Saved entries
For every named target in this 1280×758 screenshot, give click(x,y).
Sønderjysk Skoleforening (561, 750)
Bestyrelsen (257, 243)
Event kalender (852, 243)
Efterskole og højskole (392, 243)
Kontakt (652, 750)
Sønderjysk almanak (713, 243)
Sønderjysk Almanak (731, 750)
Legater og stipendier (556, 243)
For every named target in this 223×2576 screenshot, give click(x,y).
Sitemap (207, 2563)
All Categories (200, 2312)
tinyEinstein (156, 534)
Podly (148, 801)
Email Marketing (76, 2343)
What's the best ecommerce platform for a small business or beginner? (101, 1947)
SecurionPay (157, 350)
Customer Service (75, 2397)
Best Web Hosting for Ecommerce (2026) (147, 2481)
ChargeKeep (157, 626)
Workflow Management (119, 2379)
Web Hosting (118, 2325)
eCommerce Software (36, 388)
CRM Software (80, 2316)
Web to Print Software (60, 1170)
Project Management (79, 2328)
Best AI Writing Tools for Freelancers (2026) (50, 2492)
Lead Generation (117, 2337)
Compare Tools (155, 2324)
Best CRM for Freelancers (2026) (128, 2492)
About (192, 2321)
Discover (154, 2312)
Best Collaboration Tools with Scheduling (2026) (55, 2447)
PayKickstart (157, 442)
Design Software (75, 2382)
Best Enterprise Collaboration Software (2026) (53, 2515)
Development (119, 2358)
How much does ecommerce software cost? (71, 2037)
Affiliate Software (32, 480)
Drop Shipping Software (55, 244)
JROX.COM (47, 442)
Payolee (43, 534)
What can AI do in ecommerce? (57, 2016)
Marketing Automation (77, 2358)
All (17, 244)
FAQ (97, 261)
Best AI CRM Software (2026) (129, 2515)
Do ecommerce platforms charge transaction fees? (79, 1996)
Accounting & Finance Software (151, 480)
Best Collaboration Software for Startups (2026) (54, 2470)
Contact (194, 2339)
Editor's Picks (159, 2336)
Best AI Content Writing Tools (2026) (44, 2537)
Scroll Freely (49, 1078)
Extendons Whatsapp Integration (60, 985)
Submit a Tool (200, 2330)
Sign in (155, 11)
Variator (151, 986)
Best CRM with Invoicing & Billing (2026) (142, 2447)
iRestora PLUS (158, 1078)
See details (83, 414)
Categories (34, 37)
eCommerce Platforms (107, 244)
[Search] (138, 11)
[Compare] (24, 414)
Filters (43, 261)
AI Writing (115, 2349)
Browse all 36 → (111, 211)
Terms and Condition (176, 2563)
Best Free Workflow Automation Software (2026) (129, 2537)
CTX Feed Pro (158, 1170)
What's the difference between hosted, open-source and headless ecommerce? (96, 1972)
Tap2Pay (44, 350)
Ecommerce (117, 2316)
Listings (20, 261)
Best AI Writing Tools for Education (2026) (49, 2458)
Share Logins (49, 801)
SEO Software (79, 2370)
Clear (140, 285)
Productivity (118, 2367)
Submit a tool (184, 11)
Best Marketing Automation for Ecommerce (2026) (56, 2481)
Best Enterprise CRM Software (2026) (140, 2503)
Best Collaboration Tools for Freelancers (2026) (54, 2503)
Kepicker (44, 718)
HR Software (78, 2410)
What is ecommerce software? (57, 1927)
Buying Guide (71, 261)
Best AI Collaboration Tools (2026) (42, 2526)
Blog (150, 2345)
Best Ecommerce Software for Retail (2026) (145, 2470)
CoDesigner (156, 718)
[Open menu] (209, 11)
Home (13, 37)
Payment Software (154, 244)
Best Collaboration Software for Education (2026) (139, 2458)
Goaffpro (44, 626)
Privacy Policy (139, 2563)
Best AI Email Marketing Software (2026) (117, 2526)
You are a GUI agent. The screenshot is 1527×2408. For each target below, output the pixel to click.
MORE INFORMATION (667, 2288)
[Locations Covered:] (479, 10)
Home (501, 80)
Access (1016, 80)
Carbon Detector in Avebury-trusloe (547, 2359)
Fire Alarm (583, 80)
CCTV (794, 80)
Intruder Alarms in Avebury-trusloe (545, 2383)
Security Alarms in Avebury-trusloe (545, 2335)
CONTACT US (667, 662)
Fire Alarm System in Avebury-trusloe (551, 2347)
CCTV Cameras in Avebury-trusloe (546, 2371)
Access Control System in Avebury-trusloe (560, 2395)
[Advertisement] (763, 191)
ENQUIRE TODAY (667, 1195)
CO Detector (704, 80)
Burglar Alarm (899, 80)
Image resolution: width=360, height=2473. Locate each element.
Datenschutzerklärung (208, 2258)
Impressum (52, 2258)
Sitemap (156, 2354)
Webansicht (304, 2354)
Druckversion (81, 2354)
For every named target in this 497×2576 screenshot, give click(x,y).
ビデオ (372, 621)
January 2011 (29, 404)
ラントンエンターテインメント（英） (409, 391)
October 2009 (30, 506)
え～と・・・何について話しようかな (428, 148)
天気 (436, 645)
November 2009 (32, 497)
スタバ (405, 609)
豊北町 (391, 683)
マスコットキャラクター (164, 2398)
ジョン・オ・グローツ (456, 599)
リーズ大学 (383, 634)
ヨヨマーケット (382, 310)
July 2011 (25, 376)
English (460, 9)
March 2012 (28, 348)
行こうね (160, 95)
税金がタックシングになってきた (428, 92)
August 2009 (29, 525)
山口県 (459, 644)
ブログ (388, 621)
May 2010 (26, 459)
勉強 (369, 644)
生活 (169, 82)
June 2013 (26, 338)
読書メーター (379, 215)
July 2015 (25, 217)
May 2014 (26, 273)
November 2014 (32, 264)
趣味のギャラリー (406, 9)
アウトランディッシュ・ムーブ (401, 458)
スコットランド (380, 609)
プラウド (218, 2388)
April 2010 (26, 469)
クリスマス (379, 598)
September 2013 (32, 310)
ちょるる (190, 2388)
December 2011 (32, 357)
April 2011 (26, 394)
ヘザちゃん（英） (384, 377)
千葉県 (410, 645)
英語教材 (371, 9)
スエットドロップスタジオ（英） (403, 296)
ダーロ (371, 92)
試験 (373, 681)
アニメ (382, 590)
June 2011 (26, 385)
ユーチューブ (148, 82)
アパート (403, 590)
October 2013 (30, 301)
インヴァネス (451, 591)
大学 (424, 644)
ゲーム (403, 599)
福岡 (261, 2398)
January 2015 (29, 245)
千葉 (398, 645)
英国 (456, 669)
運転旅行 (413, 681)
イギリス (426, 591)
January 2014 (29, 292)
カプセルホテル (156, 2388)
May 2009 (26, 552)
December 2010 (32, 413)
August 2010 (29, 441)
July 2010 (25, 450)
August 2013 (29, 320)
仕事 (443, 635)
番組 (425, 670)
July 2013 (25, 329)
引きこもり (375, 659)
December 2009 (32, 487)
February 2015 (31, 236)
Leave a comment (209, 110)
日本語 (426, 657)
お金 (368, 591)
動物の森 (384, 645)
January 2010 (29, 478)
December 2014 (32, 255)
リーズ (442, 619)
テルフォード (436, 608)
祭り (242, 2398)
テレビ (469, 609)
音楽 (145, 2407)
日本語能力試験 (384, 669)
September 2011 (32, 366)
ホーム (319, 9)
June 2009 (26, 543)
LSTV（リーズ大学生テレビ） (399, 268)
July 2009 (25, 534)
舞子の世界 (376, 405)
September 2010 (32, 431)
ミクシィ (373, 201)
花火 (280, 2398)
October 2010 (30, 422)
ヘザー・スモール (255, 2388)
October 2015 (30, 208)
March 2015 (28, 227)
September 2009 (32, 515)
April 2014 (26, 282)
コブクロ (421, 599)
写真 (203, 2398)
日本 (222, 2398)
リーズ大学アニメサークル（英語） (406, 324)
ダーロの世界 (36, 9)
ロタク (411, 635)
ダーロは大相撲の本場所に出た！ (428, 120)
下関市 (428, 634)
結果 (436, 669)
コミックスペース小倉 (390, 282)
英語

*Exercise directions*
Return every line from the records above that holds the word "Collaboration".

*Result of this task*
Best Collaboration Tools with Scheduling (2026) (55, 2447)
Best Enterprise Collaboration Software (2026) (53, 2515)
Best Collaboration Software for Startups (2026) (54, 2470)
Best Collaboration Tools for Freelancers (2026) (54, 2503)
Best AI Collaboration Tools (2026) (42, 2526)
Best Collaboration Software for Education (2026) (139, 2458)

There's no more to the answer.